Aim of the task
Emit all the data exactly as provided.

Extracted data
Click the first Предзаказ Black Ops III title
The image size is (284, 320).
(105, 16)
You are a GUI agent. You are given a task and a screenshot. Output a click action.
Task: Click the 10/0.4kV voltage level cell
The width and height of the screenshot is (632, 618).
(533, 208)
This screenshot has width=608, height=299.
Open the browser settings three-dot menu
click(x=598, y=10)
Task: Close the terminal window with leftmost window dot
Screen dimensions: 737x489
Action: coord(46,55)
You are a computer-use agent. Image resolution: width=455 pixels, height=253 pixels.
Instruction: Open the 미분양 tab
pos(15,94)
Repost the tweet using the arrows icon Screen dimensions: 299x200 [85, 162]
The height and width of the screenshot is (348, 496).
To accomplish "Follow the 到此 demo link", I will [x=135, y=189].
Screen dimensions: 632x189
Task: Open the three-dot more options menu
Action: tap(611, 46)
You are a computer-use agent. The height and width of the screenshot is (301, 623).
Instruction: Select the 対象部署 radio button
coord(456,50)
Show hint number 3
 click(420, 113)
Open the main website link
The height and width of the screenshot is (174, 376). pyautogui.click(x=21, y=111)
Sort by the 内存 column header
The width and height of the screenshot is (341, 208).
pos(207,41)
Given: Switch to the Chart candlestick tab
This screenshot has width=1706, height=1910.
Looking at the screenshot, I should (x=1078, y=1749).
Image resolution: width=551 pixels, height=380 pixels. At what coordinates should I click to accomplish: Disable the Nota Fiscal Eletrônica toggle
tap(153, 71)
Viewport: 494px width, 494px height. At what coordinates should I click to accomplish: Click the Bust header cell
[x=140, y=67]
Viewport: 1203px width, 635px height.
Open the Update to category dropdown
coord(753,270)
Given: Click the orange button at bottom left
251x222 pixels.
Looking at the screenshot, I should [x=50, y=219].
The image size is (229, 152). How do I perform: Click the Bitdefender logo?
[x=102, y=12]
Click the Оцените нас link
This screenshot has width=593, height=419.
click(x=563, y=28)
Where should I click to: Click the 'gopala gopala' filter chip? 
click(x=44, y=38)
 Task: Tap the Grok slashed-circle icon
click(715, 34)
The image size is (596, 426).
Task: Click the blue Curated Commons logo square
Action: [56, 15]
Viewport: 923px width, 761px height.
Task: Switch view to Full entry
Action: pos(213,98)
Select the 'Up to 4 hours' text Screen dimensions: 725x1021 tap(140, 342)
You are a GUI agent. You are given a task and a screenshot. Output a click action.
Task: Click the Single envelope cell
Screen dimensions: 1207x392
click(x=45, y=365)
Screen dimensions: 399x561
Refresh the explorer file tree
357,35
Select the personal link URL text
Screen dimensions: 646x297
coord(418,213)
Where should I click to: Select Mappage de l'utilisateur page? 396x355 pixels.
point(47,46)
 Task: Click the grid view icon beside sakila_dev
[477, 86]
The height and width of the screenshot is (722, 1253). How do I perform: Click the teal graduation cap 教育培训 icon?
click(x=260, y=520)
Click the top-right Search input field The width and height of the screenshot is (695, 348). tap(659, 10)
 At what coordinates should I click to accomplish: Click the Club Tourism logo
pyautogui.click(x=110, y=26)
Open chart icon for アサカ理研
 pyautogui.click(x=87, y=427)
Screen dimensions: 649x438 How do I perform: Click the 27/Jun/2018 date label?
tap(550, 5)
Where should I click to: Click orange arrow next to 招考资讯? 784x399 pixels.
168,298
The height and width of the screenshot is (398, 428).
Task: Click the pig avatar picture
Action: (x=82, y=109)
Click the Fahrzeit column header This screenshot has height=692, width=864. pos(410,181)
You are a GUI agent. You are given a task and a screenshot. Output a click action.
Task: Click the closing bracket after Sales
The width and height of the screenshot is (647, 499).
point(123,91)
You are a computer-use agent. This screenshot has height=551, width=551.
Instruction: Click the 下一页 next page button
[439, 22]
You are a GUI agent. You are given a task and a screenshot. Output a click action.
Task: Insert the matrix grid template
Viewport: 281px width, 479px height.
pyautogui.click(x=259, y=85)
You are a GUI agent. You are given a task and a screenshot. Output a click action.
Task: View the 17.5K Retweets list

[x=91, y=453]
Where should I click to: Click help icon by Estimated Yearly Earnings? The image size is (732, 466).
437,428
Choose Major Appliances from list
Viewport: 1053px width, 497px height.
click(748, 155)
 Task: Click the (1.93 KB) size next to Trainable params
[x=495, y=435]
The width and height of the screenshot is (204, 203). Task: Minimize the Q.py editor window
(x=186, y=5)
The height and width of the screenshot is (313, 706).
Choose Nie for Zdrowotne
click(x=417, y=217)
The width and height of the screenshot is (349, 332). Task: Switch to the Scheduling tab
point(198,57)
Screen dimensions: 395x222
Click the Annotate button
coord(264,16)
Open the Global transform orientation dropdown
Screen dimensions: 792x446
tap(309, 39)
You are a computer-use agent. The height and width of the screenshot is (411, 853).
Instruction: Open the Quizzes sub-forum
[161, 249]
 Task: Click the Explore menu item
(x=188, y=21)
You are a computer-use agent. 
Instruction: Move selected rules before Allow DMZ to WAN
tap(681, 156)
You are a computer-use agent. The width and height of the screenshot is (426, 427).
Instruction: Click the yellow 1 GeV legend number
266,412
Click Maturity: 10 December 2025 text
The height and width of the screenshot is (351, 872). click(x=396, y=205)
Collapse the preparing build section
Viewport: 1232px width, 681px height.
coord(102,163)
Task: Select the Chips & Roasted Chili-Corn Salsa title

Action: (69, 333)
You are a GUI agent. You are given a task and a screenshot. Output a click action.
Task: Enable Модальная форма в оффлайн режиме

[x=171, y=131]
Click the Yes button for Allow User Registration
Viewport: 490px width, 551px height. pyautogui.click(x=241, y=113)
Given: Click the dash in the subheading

Exercise output
Click the first Предзаказ Black Ops III title
The image size is (284, 320).
(105, 16)
You are a GUI agent. You are given a task and a screenshot. Output a click action.
Task: Click the 10/0.4kV voltage level cell
The width and height of the screenshot is (632, 618).
(533, 208)
This screenshot has width=608, height=299.
Open the browser settings three-dot menu
click(x=598, y=10)
Task: Close the terminal window with leftmost window dot
Screen dimensions: 737x489
Action: coord(46,55)
You are a computer-use agent. Image resolution: width=455 pixels, height=253 pixels.
Instruction: Open the 미분양 tab
pos(15,94)
Repost the tweet using the arrows icon Screen dimensions: 299x200 [85, 162]
The height and width of the screenshot is (348, 496).
To accomplish "Follow the 到此 demo link", I will [x=135, y=189].
Screen dimensions: 632x189
Task: Open the three-dot more options menu
Action: tap(611, 46)
You are a computer-use agent. The height and width of the screenshot is (301, 623).
Instruction: Select the 対象部署 radio button
coord(456,50)
Show hint number 3
 click(420, 113)
Open the main website link
The height and width of the screenshot is (174, 376). pyautogui.click(x=21, y=111)
Sort by the 内存 column header
The width and height of the screenshot is (341, 208).
pos(207,41)
Given: Switch to the Chart candlestick tab
This screenshot has width=1706, height=1910.
Looking at the screenshot, I should (x=1078, y=1749).
Image resolution: width=551 pixels, height=380 pixels. At what coordinates should I click to accomplish: Disable the Nota Fiscal Eletrônica toggle
tap(153, 71)
Viewport: 494px width, 494px height. At what coordinates should I click to accomplish: Click the Bust header cell
[x=140, y=67]
Viewport: 1203px width, 635px height.
Open the Update to category dropdown
coord(753,270)
Given: Click the orange button at bottom left
251x222 pixels.
Looking at the screenshot, I should [x=50, y=219].
The image size is (229, 152). How do I perform: Click the Bitdefender logo?
[x=102, y=12]
Click the Оцените нас link
This screenshot has width=593, height=419.
click(x=563, y=28)
Where should I click to: Click the 'gopala gopala' filter chip? 
click(x=44, y=38)
 Task: Tap the Grok slashed-circle icon
click(715, 34)
The image size is (596, 426).
Task: Click the blue Curated Commons logo square
Action: [56, 15]
Viewport: 923px width, 761px height.
Task: Switch view to Full entry
Action: pos(213,98)
Select the 'Up to 4 hours' text Screen dimensions: 725x1021 tap(140, 342)
You are a GUI agent. You are given a task and a screenshot. Output a click action.
Task: Click the Single envelope cell
Screen dimensions: 1207x392
click(x=45, y=365)
Screen dimensions: 399x561
Refresh the explorer file tree
357,35
Select the personal link URL text
Screen dimensions: 646x297
coord(418,213)
Where should I click to: Select Mappage de l'utilisateur page? 396x355 pixels.
point(47,46)
 Task: Click the grid view icon beside sakila_dev
[477, 86]
The height and width of the screenshot is (722, 1253). How do I perform: Click the teal graduation cap 教育培训 icon?
click(x=260, y=520)
Click the top-right Search input field The width and height of the screenshot is (695, 348). tap(659, 10)
 At what coordinates should I click to accomplish: Click the Club Tourism logo
pyautogui.click(x=110, y=26)
Open chart icon for アサカ理研
 pyautogui.click(x=87, y=427)
Screen dimensions: 649x438 How do I perform: Click the 27/Jun/2018 date label?
tap(550, 5)
Where should I click to: Click orange arrow next to 招考资讯? 784x399 pixels.
168,298
The height and width of the screenshot is (398, 428).
Task: Click the pig avatar picture
Action: (x=82, y=109)
Click the Fahrzeit column header This screenshot has height=692, width=864. pos(410,181)
You are a GUI agent. You are given a task and a screenshot. Output a click action.
Task: Click the closing bracket after Sales
The width and height of the screenshot is (647, 499).
point(123,91)
You are a computer-use agent. This screenshot has height=551, width=551.
Instruction: Click the 下一页 next page button
[439, 22]
You are a GUI agent. You are given a task and a screenshot. Output a click action.
Task: Insert the matrix grid template
Viewport: 281px width, 479px height.
pyautogui.click(x=259, y=85)
You are a GUI agent. You are given a task and a screenshot. Output a click action.
Task: View the 17.5K Retweets list

[x=91, y=453]
Where should I click to: Click help icon by Estimated Yearly Earnings? The image size is (732, 466).
437,428
Choose Major Appliances from list
Viewport: 1053px width, 497px height.
click(748, 155)
 Task: Click the (1.93 KB) size next to Trainable params
[x=495, y=435]
The width and height of the screenshot is (204, 203). Task: Minimize the Q.py editor window
(x=186, y=5)
The height and width of the screenshot is (313, 706).
Choose Nie for Zdrowotne
click(x=417, y=217)
The width and height of the screenshot is (349, 332). Task: Switch to the Scheduling tab
point(198,57)
Screen dimensions: 395x222
Click the Annotate button
coord(264,16)
Open the Global transform orientation dropdown
Screen dimensions: 792x446
tap(309, 39)
You are a computer-use agent. The height and width of the screenshot is (411, 853).
Instruction: Open the Quizzes sub-forum
[161, 249]
 Task: Click the Explore menu item
(x=188, y=21)
You are a computer-use agent. 
Instruction: Move selected rules before Allow DMZ to WAN
tap(681, 156)
You are a computer-use agent. The width and height of the screenshot is (426, 427).
Instruction: Click the yellow 1 GeV legend number
266,412
Click Maturity: 10 December 2025 text
The height and width of the screenshot is (351, 872). click(x=396, y=205)
Collapse the preparing build section
Viewport: 1232px width, 681px height.
coord(102,163)
Task: Select the Chips & Roasted Chili-Corn Salsa title

Action: (69, 333)
You are a GUI agent. You are given a task and a screenshot. Output a click action.
Task: Enable Модальная форма в оффлайн режиме

[x=171, y=131]
Click the Yes button for Allow User Registration
Viewport: 490px width, 551px height. pyautogui.click(x=241, y=113)
Given: Click the dash in the subheading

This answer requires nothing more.